Provided entries:
== Segment start ==

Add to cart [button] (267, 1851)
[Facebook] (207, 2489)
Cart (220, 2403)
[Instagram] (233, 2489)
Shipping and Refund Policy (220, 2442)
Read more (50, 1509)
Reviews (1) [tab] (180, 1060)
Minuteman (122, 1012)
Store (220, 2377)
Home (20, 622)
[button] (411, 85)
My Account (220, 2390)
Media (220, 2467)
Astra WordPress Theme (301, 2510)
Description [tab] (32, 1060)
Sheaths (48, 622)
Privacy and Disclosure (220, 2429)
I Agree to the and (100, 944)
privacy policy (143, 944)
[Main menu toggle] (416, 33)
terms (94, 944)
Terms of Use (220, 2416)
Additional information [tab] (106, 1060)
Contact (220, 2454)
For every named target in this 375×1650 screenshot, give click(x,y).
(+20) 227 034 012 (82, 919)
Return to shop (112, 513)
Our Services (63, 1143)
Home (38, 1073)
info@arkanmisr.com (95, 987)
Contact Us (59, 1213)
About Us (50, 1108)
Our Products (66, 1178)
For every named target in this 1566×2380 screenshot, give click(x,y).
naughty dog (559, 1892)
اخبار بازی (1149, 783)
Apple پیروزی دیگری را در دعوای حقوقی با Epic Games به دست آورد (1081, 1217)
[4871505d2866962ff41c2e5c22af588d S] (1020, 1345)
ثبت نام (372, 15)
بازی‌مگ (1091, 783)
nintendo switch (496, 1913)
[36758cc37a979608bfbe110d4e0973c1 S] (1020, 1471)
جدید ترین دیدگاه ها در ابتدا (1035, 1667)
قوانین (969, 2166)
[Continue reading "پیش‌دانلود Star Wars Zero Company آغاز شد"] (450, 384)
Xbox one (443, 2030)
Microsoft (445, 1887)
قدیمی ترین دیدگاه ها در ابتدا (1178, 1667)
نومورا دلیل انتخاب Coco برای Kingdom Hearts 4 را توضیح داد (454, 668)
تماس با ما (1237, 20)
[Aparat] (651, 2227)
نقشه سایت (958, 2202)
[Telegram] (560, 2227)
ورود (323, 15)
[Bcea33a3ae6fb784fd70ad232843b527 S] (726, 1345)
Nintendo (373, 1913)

== Segment end ==

Exercise objective: In the material above, find every line with the word "دیدگاه" and show it.

Result of the task:
جدید ترین دیدگاه ها در ابتدا (1035, 1667)
قدیمی ترین دیدگاه ها در ابتدا (1178, 1667)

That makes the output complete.